Be was started about a decade ago by ex-Apple folks to make a very sophisticated, easy-to-use, multi-tasking OS. They made a really nice product with an emphasis on portability between processor types and multimedia. The problem was that they never really caught on. Recently, they have been working on an embedded version of their OS for Internet appliances. The Sony IA actually uses BeIA (BE OS for Internet appliances). Now, they are at the end of their rope. No money and very few customers, but with a very good, non-standard product.
Enter Palm, who has a commanding market share but needs a more powerful OS for their next generation of products. Palm has been working on Palm OS 5 that will run on ARM based processors. This is the same CPU that is in the IPAQ. It is many time more powerful than the processors that are in the current Palms. The goal for Palm is to develop a multitasking, multithreaded OS with multimedia capabilities. The new OS also needs to have a compatibility mode that will allow it to run existing Palm apps. Oh yeah, did I mention that they need it in the fall of 2002? This is a huge and nearly impossible task.

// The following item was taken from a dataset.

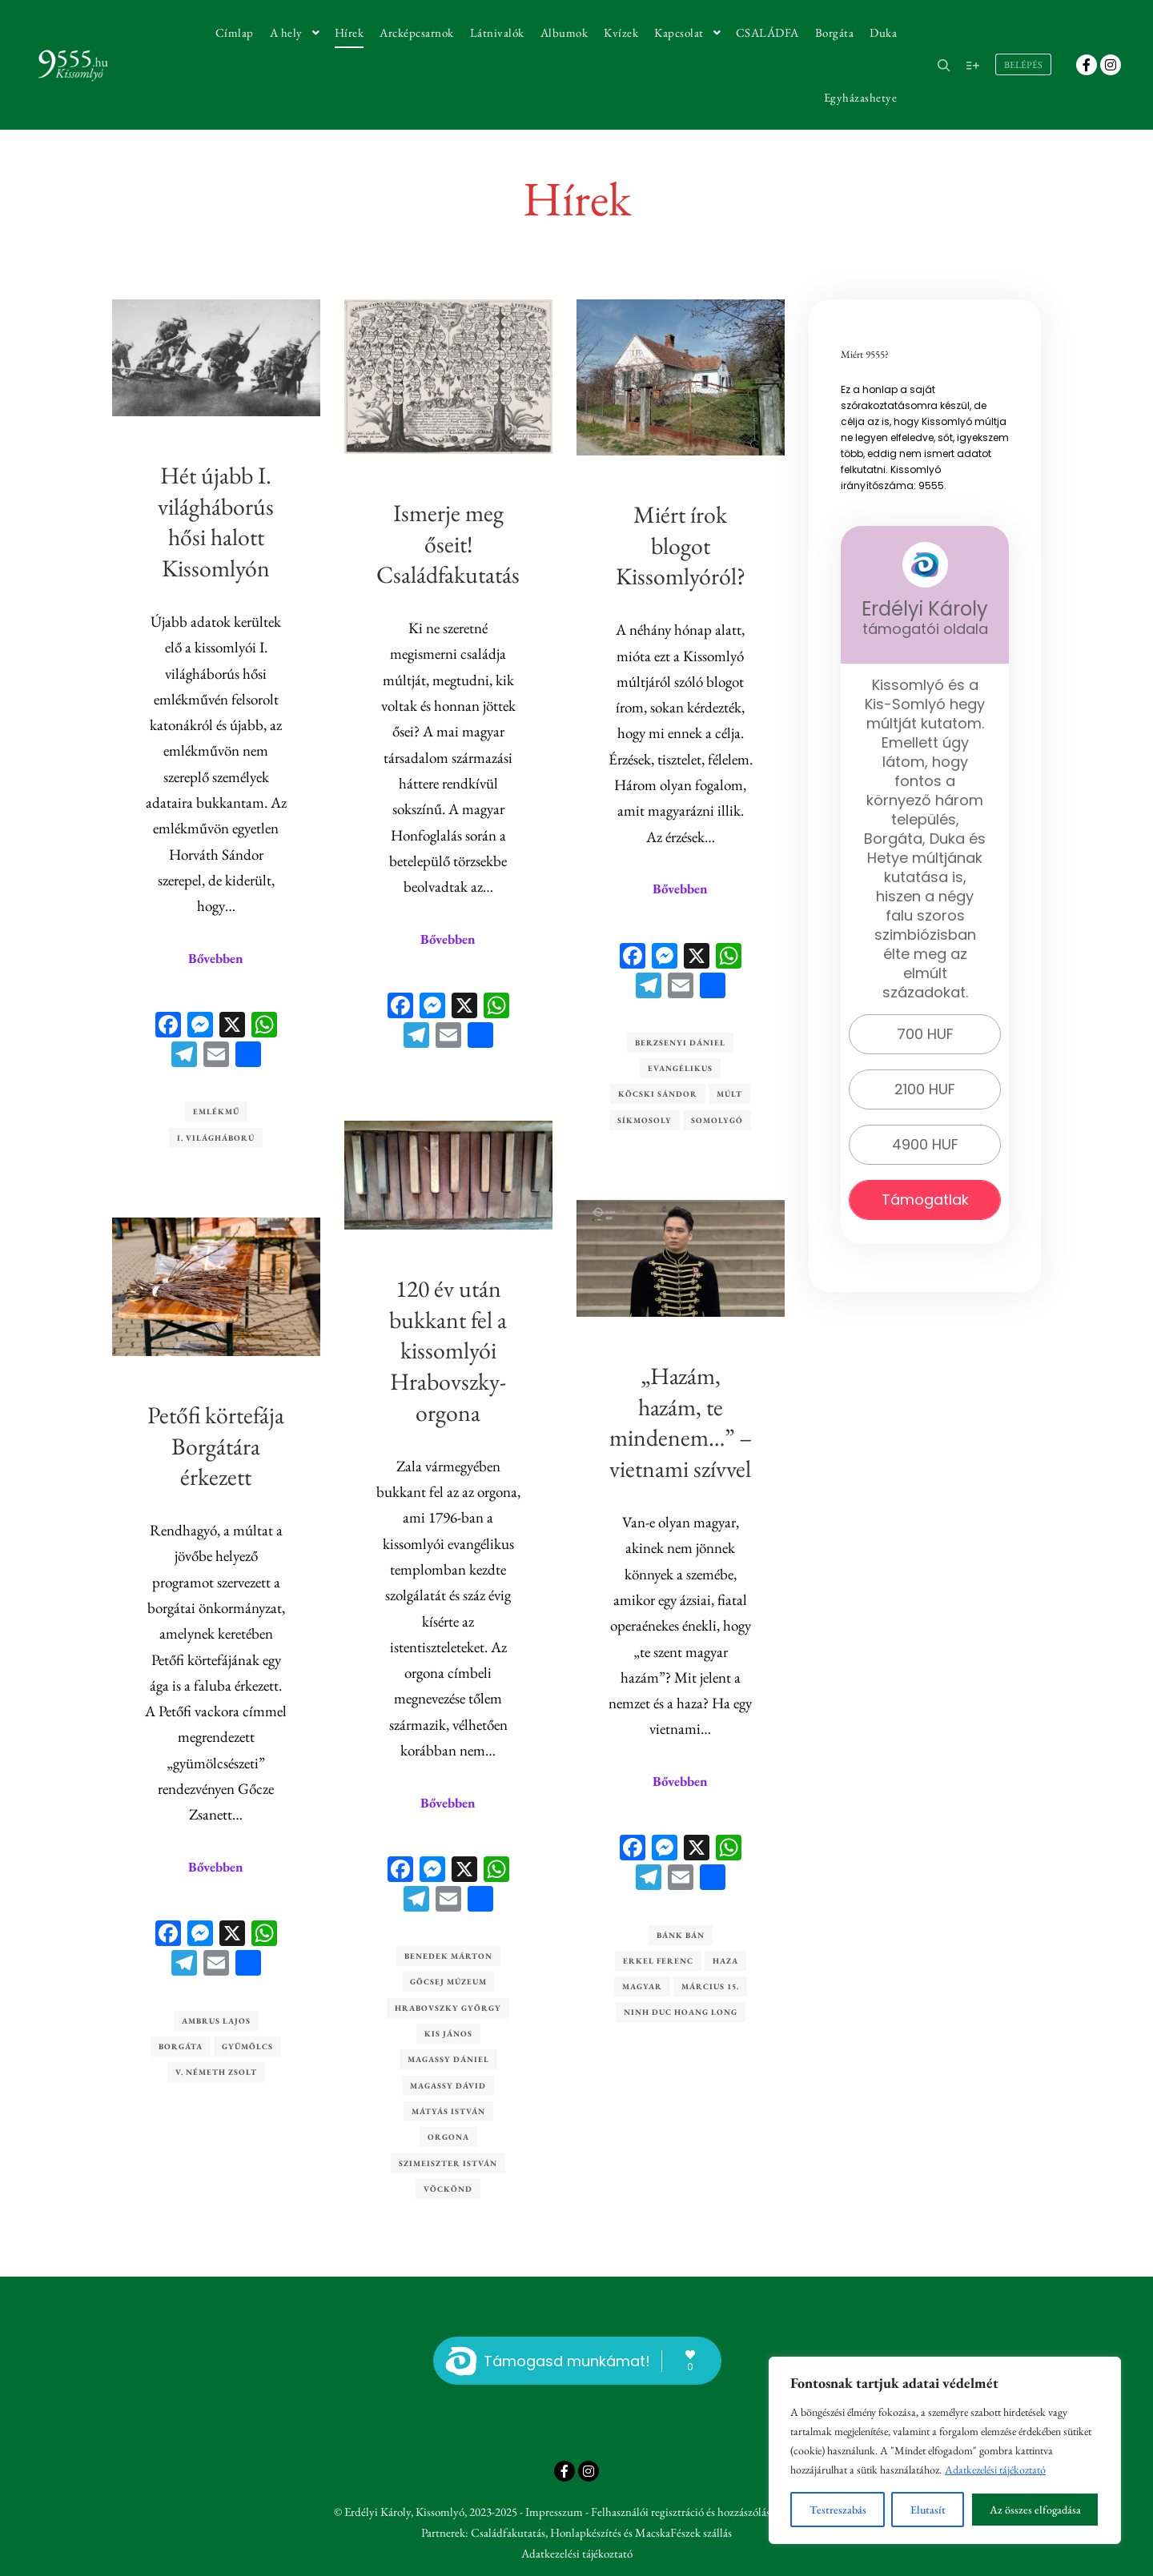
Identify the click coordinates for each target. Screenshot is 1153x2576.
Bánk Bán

So Palm buys Be. Suddenly they have an OS that meets most of their requirements: multitasking, multithreading, multimedia, robustness. It also has a really cool plug-in filesystem. This means that you can easily replace the filesystem to run on different type of storage devices. In the case of Palm OS, they will probably make it run directly from RAM and OEMs can make plug-in modules to run different types of expansion memory.
The task for Palm is now to port the OS to run on ARM, since today it runs on PPC and x86. They also have to put together a Palm-like UI and create an SDK for us developer folks. Then they can work on a classic Palm OS compatibility mode and create interfaces to the actual hardware that it will be running on.

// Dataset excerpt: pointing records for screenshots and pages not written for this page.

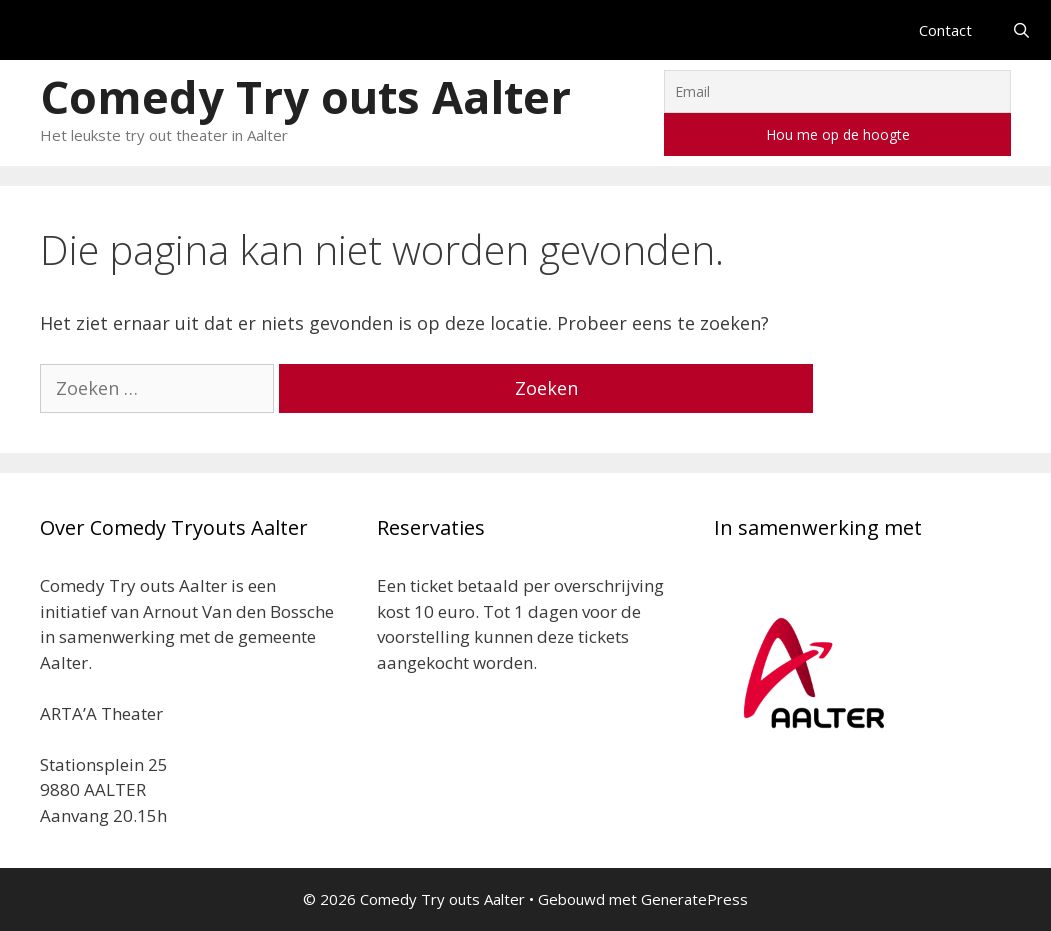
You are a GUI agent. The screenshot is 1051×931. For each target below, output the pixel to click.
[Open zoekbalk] (1021, 30)
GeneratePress (694, 899)
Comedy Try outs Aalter (305, 96)
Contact (945, 30)
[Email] (837, 91)
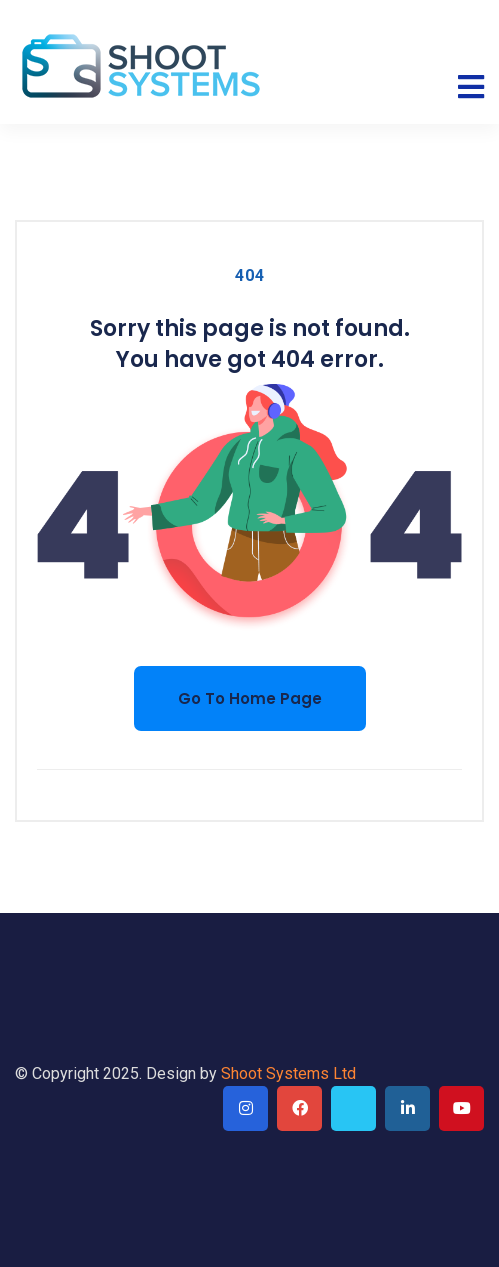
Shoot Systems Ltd (288, 1073)
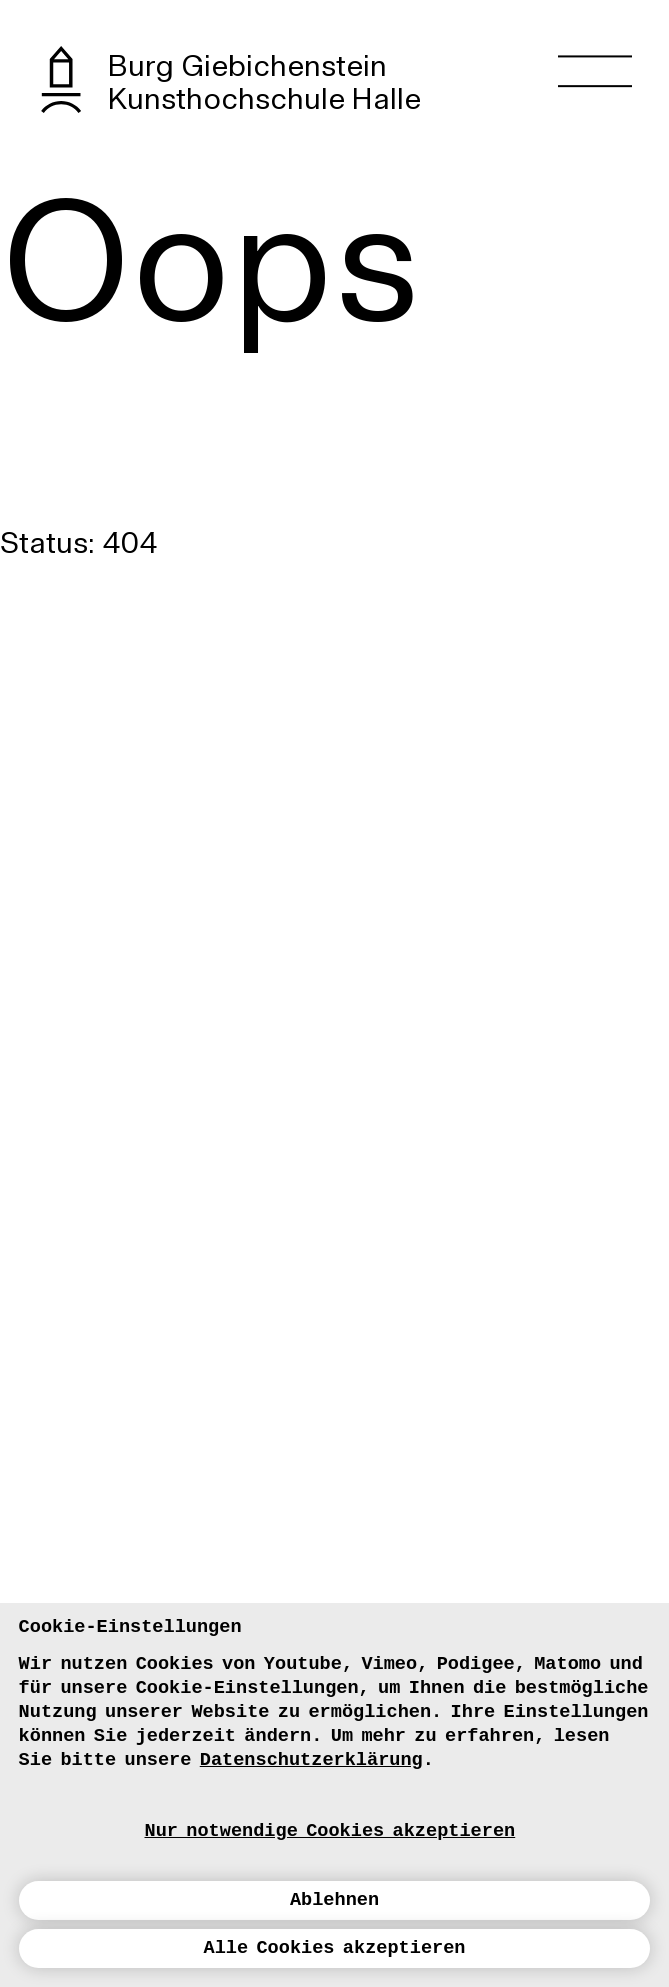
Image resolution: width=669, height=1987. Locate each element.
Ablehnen (334, 1900)
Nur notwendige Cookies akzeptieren (330, 1831)
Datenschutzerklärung (311, 1760)
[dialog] (334, 1795)
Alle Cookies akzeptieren (335, 1948)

These remaining tasks seem like a lot of work, but compared to the task of creating an entire OS from scratch, they are trivial.

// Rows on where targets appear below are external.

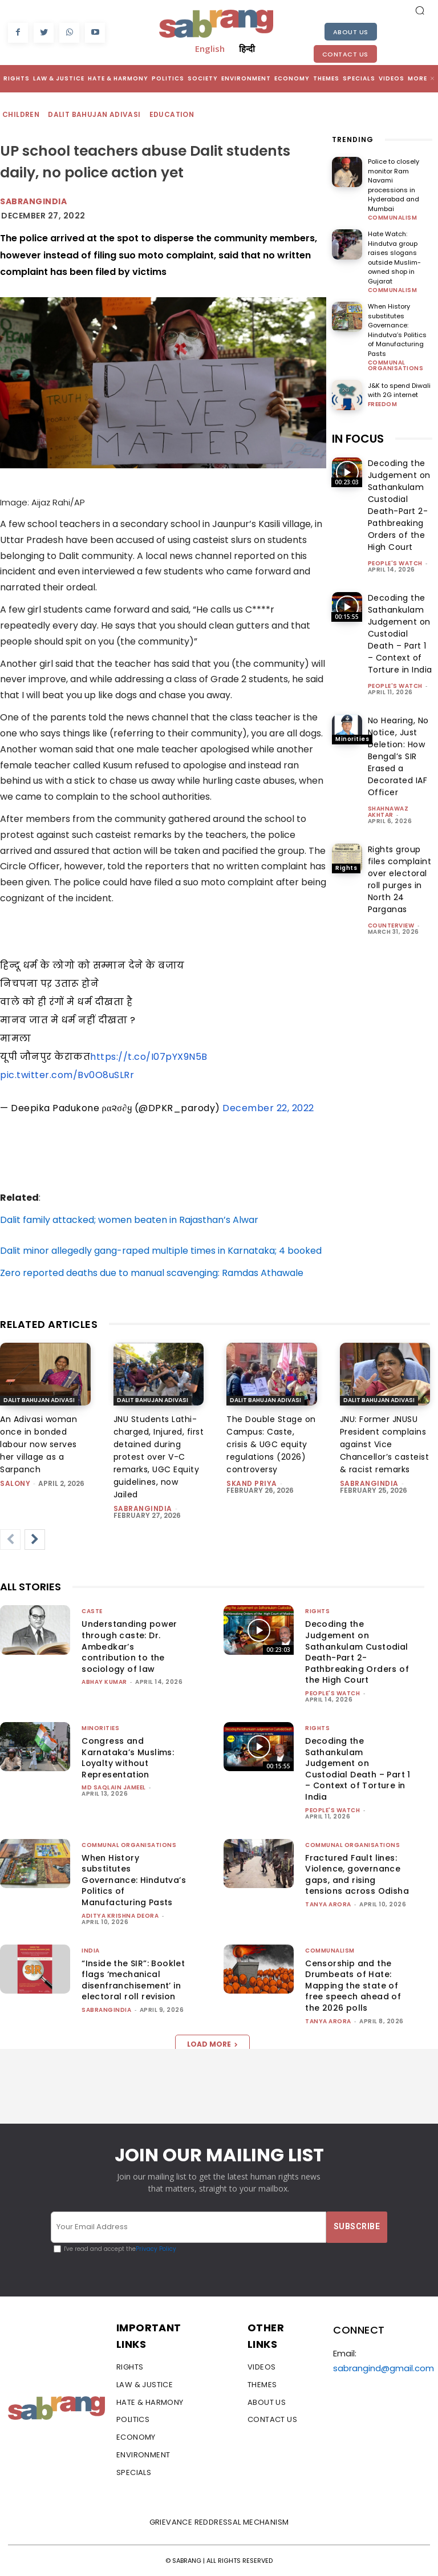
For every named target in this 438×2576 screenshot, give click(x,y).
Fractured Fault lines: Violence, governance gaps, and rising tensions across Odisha (357, 1874)
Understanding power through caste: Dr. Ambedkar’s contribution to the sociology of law (129, 1646)
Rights (346, 481)
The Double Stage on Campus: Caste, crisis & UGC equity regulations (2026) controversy (271, 1444)
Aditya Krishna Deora (120, 1915)
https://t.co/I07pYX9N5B (149, 1056)
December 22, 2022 (268, 1108)
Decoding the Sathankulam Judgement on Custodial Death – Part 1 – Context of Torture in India (400, 633)
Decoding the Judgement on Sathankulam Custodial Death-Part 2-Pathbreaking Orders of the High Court (399, 505)
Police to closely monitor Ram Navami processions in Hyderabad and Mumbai (393, 185)
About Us (350, 32)
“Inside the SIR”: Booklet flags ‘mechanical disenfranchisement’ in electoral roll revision (133, 1980)
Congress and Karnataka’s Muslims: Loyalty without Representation (128, 1757)
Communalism (392, 218)
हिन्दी (247, 48)
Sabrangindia (33, 201)
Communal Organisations (396, 365)
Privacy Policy (156, 2249)
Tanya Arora (328, 1904)
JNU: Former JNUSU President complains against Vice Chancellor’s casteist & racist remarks (384, 1444)
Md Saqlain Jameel (114, 1787)
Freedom (383, 404)
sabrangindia (142, 1508)
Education (172, 115)
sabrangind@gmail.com (383, 2368)
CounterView (391, 925)
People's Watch (395, 563)
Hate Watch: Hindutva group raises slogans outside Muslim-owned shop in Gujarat (394, 257)
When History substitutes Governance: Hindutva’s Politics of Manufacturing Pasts (397, 330)
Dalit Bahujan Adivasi (95, 115)
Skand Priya (251, 1483)
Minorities (352, 739)
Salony (15, 1483)
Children (21, 115)
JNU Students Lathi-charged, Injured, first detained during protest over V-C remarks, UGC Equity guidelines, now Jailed (158, 1456)
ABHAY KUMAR (104, 1682)
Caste (92, 1611)
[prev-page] (10, 1539)
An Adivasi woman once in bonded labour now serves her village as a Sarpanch (38, 1444)
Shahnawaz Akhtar (388, 811)
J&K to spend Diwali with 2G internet (399, 390)
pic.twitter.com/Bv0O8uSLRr (67, 1075)
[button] (419, 10)
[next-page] (35, 1539)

So what this means to the end-user is that this is the basis of the OS that new Palm OS devices will be running at the end of next year. It also means that Palm now has a chance for long term survival.
The purchase of Be probably also has a lot to do with Alan Kessler (the head of the OS development team) leaving Palm. As I remember, there was serious negotiation about a year ago for Palm to license the EPOC OS (I think, but could have been Symbian - I never figured out what the difference between them is). Kessler objected to this strongly and was given the chance to develop the nextgen OS internally. I would say that todays two stories kind of tell the results of this effort.
I am writing this mostly from memory, so anyone that has more accurate info, please chip in and tell me where I'm wrong (as if I need to say this to you guys).